* Source data *
◇ ◇ ◇ ◇

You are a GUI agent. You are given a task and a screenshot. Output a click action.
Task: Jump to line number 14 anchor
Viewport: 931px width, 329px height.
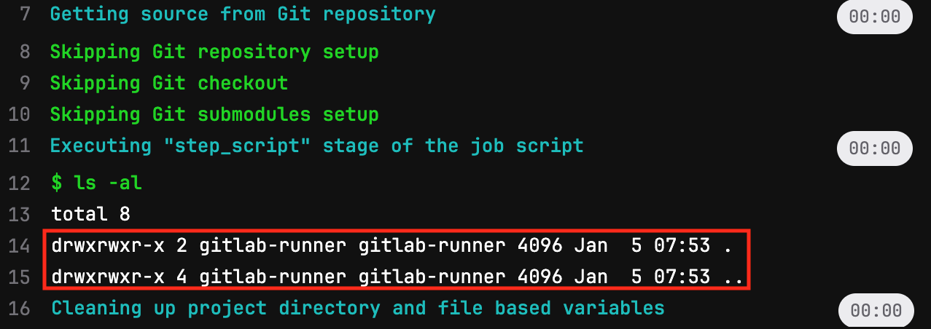pos(20,246)
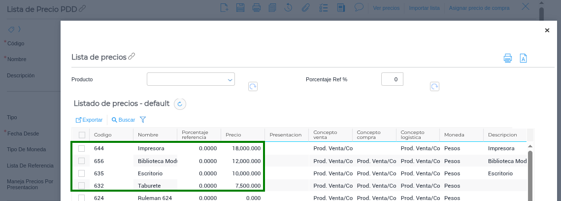Screen dimensions: 561x201
Task: Mark the checkbox for row 632 Taburete
Action: [x=82, y=186]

◇ ◇ ◇ ◇

Set the pictures aside and repeat only the lines from the one containing "Task: Jump to line number 14 anchor" through the last line of the entries above, exactly as they stand.

* Problem solution *
Task: Jump to line number 14 anchor
Viewport: 931px width, 329px height.
pos(20,246)
Screen dimensions: 561x201
Task: Mark the checkbox for row 632 Taburete
Action: [x=82, y=186]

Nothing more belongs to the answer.